╭─ Records
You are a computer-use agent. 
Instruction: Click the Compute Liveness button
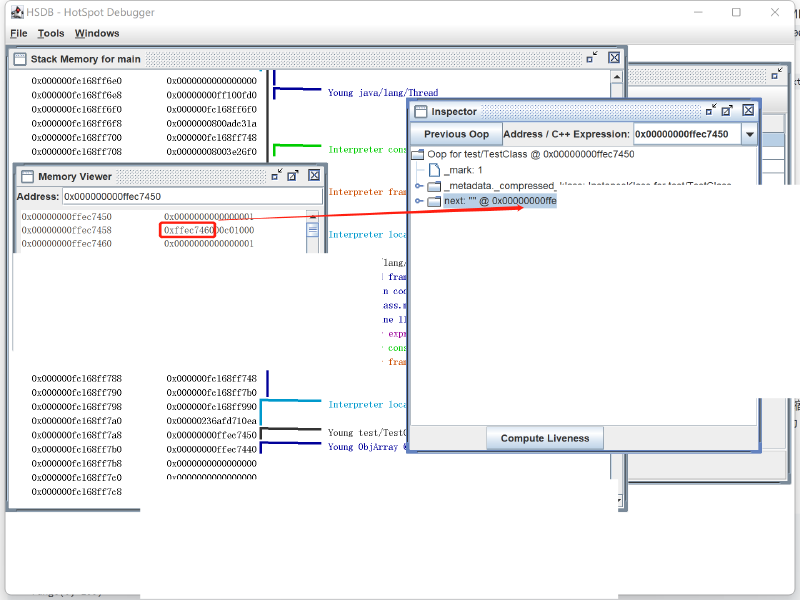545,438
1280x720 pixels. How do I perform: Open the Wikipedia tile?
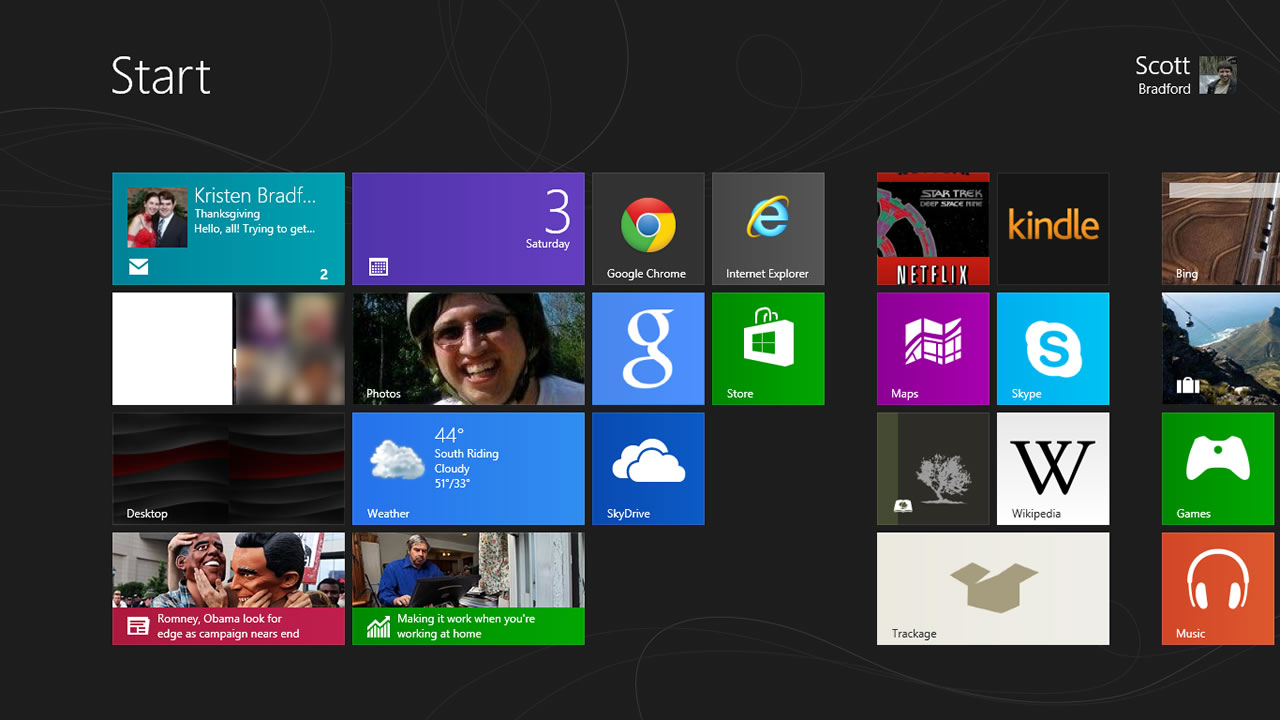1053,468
╰─
╭─ Records
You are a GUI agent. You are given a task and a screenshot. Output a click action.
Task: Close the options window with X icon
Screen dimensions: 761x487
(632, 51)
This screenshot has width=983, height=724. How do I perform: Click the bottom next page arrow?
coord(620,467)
╰─
About this task:
Go line by line through the material above and return each one that includes "agent".

Exercise response:
You are a computer-use agent. 
You are a GUI agent. You are given a task and a screenshot. Output a click action.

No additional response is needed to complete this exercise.